Vincent Willem van Gogh (March 30, 1853 to July 29, 1890) was a Dutch post-impressionist painter whose work, notable for its beauty, emotion and color, highly influenced 20th-century art.
During his lifetime, Vincent van Gogh completed more than 2,100 works, consisting of 860 oil paintings and more than 1,300 watercolors, drawings and sketches. He used an impulsive, gestural application of paint and symbolic colors to express subjective emotions. These methods and practices came to define many subsequent modern movements from Fauvism to Abstract Expressionism. Van Gogh's dedication to articulating the inner spirituality of man and nature led to a fusion of style and content that resulted in dramatic, imaginative, rhythmic, and emotional canvases that convey far more than the mere appearance of the subject.
It was not until he was around 26 that he finally decided to become an artist. At first he felt his calling was for the church. Once he became disappointed with the clerical life, he thought of helping the poor as a missionary.
During this time, though, references to paintings and art, and close descriptions of landscapes, fill his letters he exchanged with his brother. What comes across clearly, is his unbridled passion and ecstatic contemplation on life, nature, and art, the profound intensity with which he approached anything he undertook and the intensity with which he defended his ideas.

Questions to answer>
a - According to the van Gogh text, at about what age did he finally decide to become an artist?
b - List every kind of work that the van Gogh text names among those he completed during his lifetime.
c - Write the next paragraph of the text on Vincent van Gogh, picking up after its final sentence.

Exercise data>
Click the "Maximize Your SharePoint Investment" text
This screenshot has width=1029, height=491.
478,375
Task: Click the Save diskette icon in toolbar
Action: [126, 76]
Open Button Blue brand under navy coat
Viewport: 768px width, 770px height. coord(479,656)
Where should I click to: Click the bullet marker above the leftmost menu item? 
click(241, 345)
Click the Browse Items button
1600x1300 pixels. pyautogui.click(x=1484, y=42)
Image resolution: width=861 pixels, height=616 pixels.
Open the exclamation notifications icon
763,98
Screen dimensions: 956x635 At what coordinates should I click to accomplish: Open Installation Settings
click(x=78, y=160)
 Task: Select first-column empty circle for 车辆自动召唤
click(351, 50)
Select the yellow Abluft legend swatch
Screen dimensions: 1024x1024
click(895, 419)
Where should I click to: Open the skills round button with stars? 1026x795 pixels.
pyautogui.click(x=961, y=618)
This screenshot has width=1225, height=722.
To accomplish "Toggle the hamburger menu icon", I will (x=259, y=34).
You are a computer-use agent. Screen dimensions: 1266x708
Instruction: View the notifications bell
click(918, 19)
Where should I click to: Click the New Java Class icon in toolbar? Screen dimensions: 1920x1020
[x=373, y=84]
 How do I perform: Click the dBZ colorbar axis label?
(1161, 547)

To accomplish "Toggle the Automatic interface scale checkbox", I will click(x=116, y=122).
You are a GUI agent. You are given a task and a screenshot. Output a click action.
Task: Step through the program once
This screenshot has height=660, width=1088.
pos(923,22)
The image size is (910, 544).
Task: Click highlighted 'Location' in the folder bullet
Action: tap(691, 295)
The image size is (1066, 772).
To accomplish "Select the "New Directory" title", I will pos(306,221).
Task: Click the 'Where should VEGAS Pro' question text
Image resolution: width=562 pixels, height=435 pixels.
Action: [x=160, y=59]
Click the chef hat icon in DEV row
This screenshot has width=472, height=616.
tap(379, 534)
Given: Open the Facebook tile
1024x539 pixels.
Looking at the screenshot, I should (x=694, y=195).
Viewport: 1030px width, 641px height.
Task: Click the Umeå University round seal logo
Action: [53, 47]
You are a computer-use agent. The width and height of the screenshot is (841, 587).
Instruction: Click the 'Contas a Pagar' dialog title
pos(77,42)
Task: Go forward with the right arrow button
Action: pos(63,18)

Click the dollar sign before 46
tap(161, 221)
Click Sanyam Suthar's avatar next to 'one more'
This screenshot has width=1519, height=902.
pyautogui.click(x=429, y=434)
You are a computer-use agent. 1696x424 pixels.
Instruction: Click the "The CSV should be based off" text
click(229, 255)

Per-task answers>
a - Around 26.

b - Oil paintings, watercolors, drawings, sketches

c -
Vincent van Gogh struggled with mental illness and remained poor and virtually unknown throughout his life. Ahough he worried a lot about his mental stability, he often neglected his physical health, did not eat properly and drank heavily. He spent time in psychiatric hospitals and swung between periods of inertia, depression and incredibly concentrated artistic activity, his work reflecting the intense colours and strong light of the French countryside around him.
In a letter, Vincent sent to his brother Théo on Thursday, 25 October 1888 he said:
“I can't change the fact that my paintings don't sell. The day will come, though, when people will recognize that they are worth more than the value of the paints used in the picture. ”
On 27 July 1890, again suffering from depression, Van Gogh shot himself. He died two days later.